How important is interoperability to you and why?

It’s very important to us, both as the broader Aetna enterprise and as Medicity. Let me give you a few specifics:

As a payer, there are things we could do far better (and cheaper and faster) if clinical interoperability were ubiquitous. For example:

  • We could better coordinate care for those members who end up in the ER or get admitted to the hospital because we would have access to that information right away. Without access to real-time ADT feeds, we wouldn’t know the patient’s status until later.
  • We could stop the lengthy and expensive process of abstracting medical charts to gather clinical information needed to calculate the quality metrics required by Medicare and the industry in general (NCQA).
  • We could better triage which members are likely to be high risk, and enter them into innovative care management programs before they get really ill.
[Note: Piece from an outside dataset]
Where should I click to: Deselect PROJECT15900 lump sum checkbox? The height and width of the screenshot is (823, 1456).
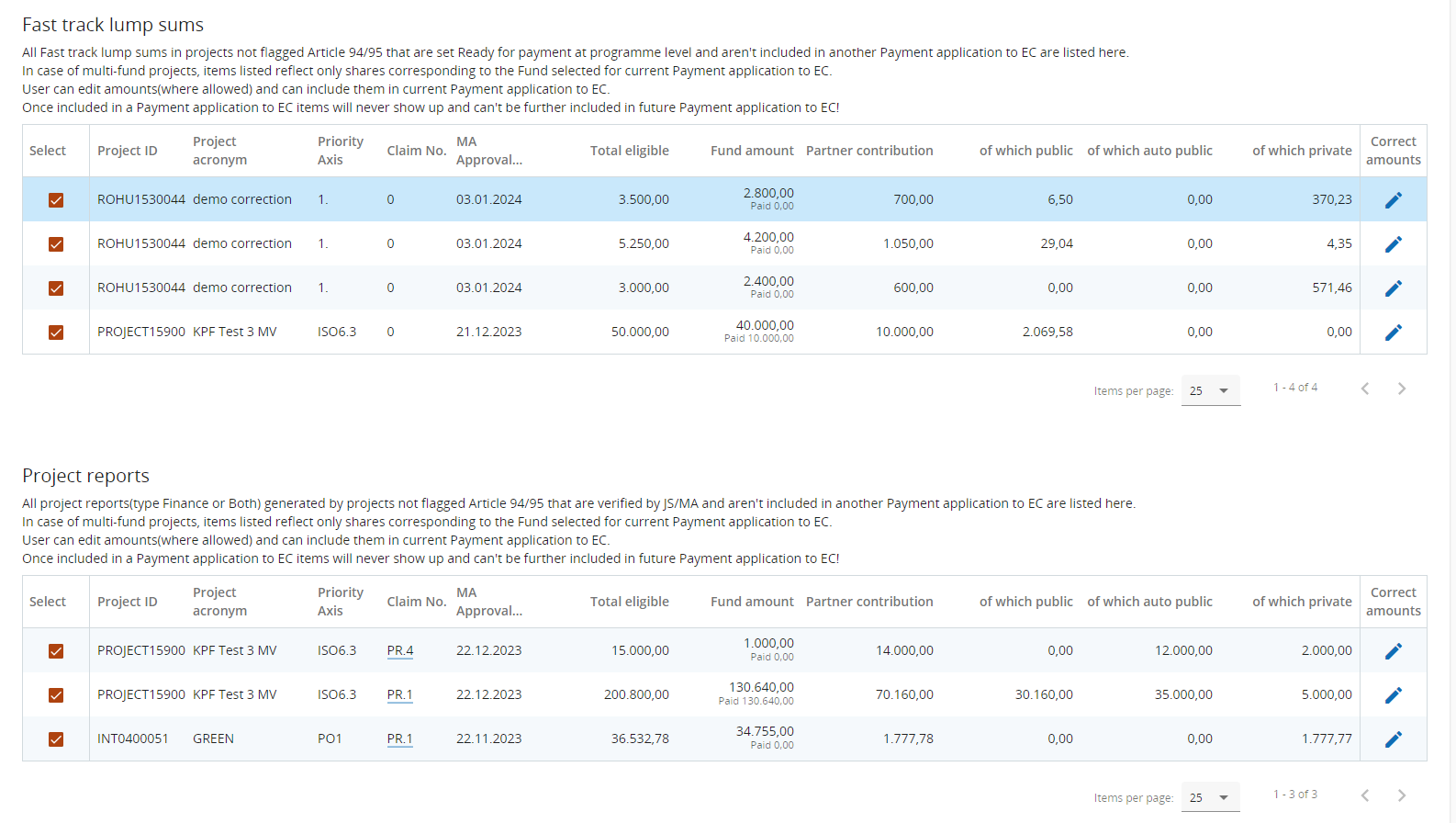pyautogui.click(x=56, y=333)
As an interoperability vendor, wiring together providers – either within a specific health system or across providers in a specific state or region – is what we do all day, every day. It saves lives:

During Hurricane Harvey, several of the health info networks in TX were working to make medical history available to doctors in emergency shelters throughout the region. One of our customers had someone on site at a large shelter. A small boy was brought to the doctor. He was alone and in need of treatment. He could only tell them his name. The staffer entered his name into their portal and found his medical history. And found his mother’s cell phone number. He reached the boy’s mother, got her approval to treat him, and reunited him with his parents. You can’t do that without interoperability. In general, we believe that gaps in clinical data lead to gaps in care. If we close the data gaps, we can close the care gaps.
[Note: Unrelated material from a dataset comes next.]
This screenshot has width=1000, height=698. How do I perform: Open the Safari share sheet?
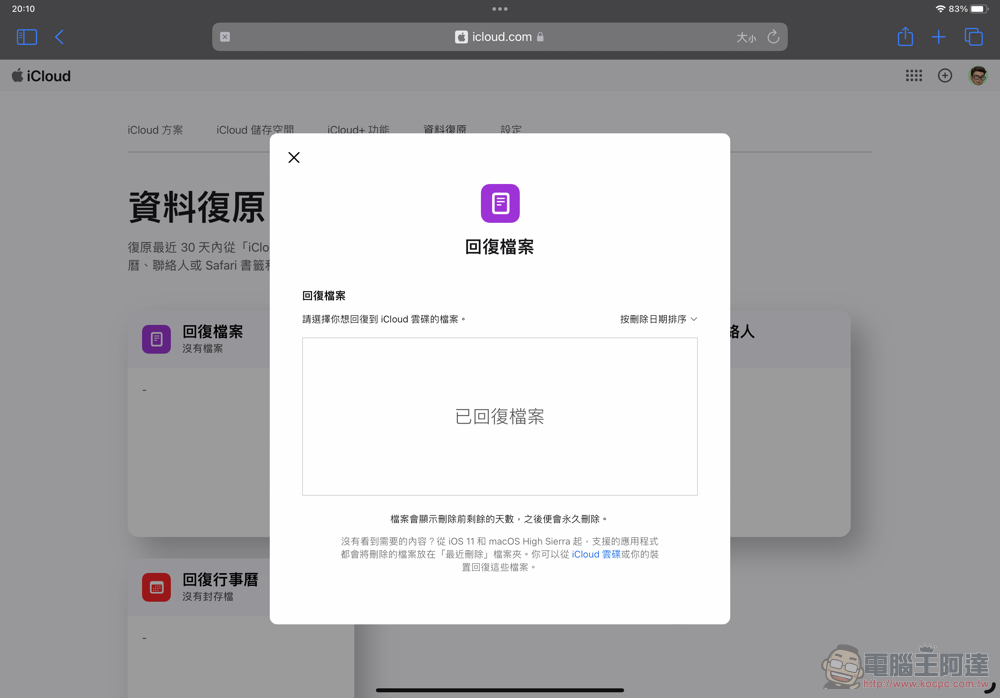[x=905, y=37]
What have been the main barriers to interoperability and how might we overcome them together?

Let’s not lose sight of the enormous progress we’ve made putting EHRs into the hands of providers. But we will never change the reality that providers will use a heterogeneous mix of EHR solutions, and they will use them in slightly different ways. We have traded paper chart silos for electronic chart silos.
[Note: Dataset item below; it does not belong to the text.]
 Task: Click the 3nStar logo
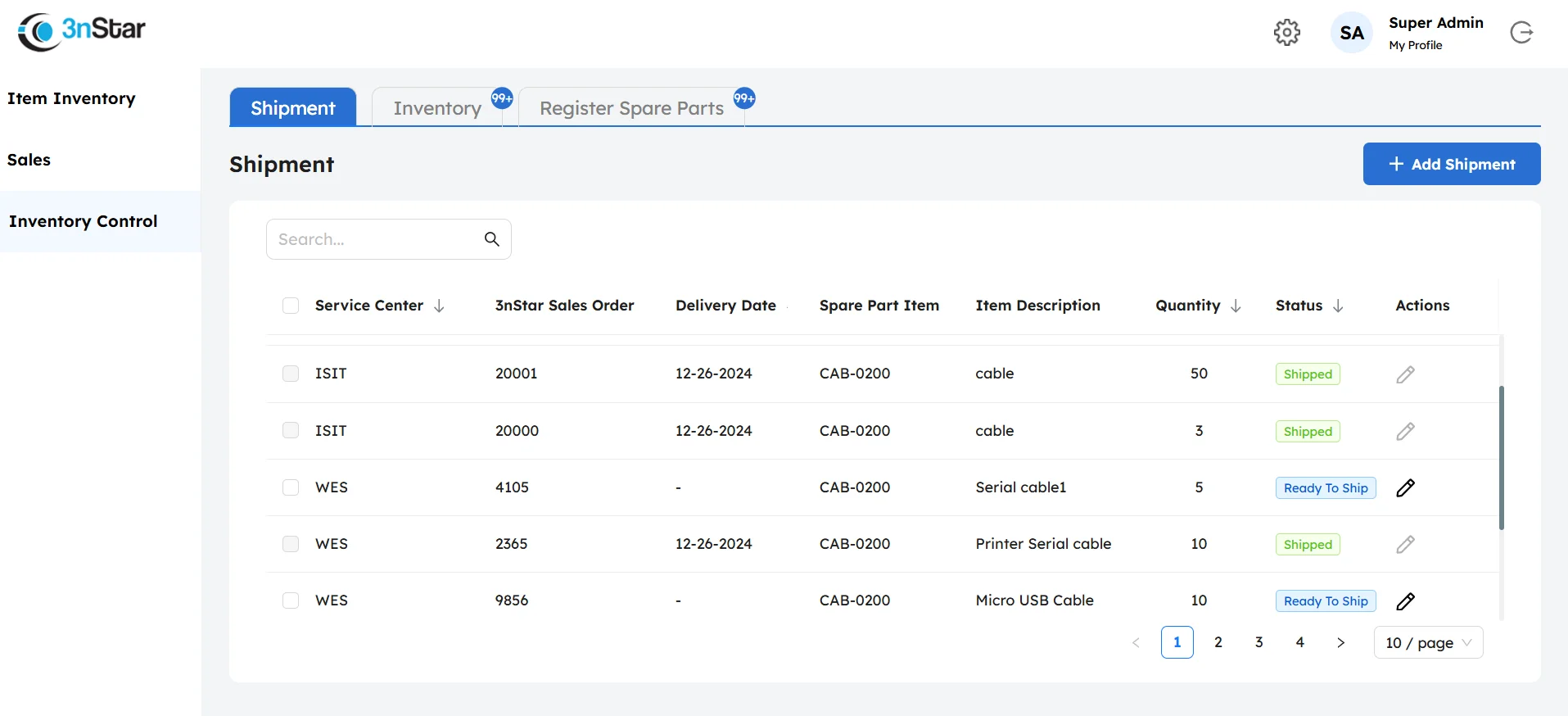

The ONC has done excellent work creating standards to ensure all these systems can talk to each other. We still have a lot of work to do, though. First, when we do move clinical data from point A to point B, we move it in a manner that makes it virtually unusable for the physician. I’ll give you a concrete example. My internist, who practices a few miles away at Sibley Hospital, sent a query via his EMR on a patient he treated in the ER. He got back a Continuity of Care Document on that patient from another provider. It was essentially a 16 page long document, mostly blank, and he had to read through all 16 pages to find any relevant nuggets of information that would help him treat this patient most effectively. Imagine if he had gotten back 10 of those documents! That’s the state of things today. A provider in the state of CO may query the state HIN and get back 20 records on a patient. They will contain duplicate information. They will contain non-standard names for the same medications. They will contain a lot of blank space. That’s the state of interoperability today. One of our priorities must be to simplify the end product so physicians can use it.

At a more macro level, funding is a barrier to success. If we want to connect together all the networks that exist today – so connect the Colorado state HIN (CORHIO) to the Indiana state HIN to Delaware and Vermont, etc. – we need to figure out how to pay for that. CORHIO has spent years building a successful business connecting all the providers in the state (and now the payers). If we tell them, “now make all that data available to every other state in the US”, how are they going to fund the increased infrastructure they must put in place to support that increase in queries and assistance?

What approaches would provide maximum benefit to the patient?

· Ubiquitous use of APIs

· Common patient identifier

· Use of more carrots and fewer sticks

We will continue to work with the Administration and other stakeholders to help address these issues and ensure the best care for patients.